The Shepherd has two credentials: his intimacy with his sheep (he knows them and they know him) and his total dedication of laying down his life to protect them

There is no need for words to explain today’s Gospel (John 10:11-18). Just open your eyes and look around you today. Look at those who endanger their lives to provide us with essential services – here is the presence of the Good Shepherd.

Look at those who literally and figuratively give their lives as first responders, as medical personnel, as accompaniers of the dying and the grieving – here is the presence of the Good Shepherd.

Open your eyes to see the presence of the Good Shepherd all around you saying: “I have no hands but yours, I have no heart but yours, I have no mouth but yours…”

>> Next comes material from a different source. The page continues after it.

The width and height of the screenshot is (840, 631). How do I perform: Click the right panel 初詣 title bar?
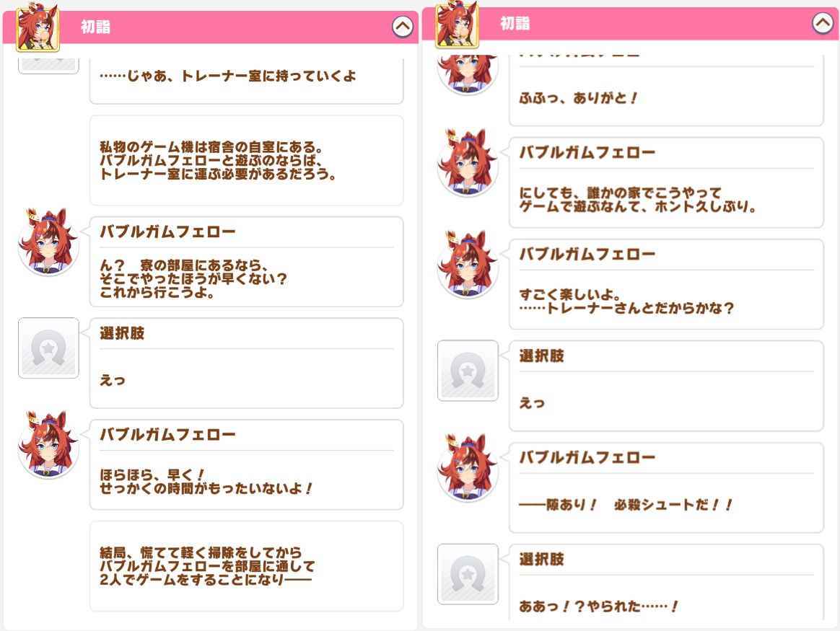pos(631,24)
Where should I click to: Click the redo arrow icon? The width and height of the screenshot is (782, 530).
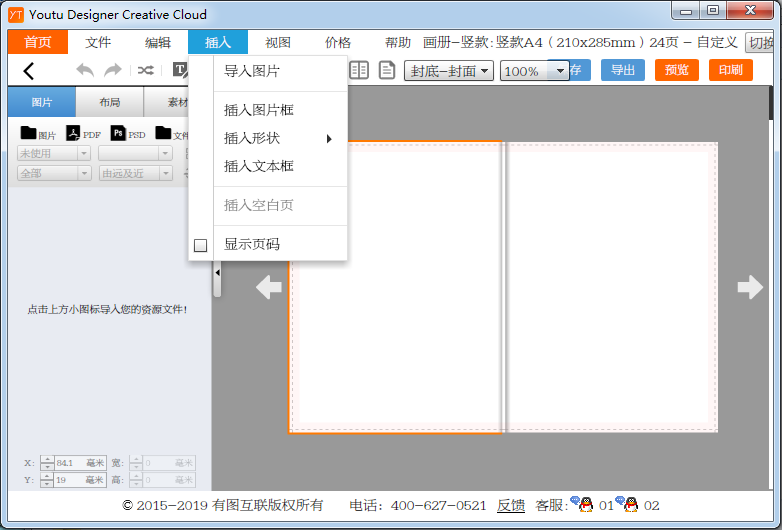coord(113,71)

In a letter to his mother in December 1808, St Eugene wrote:

I will just tell you that the Lord is rich indeed and above all very generous, for indeed he amply repays us for the poor little deeds we offer him. What does the world amount to? Indeed, far from setting any value on the sacrifice we make of it to God, ought we not to count ourselves most blessed that he lets us strip ourselves of all that is contemptible, abject, perilous, to receive in exchange all that is greatest, most consoling, in a word his very self.

If people but knew the gift of God!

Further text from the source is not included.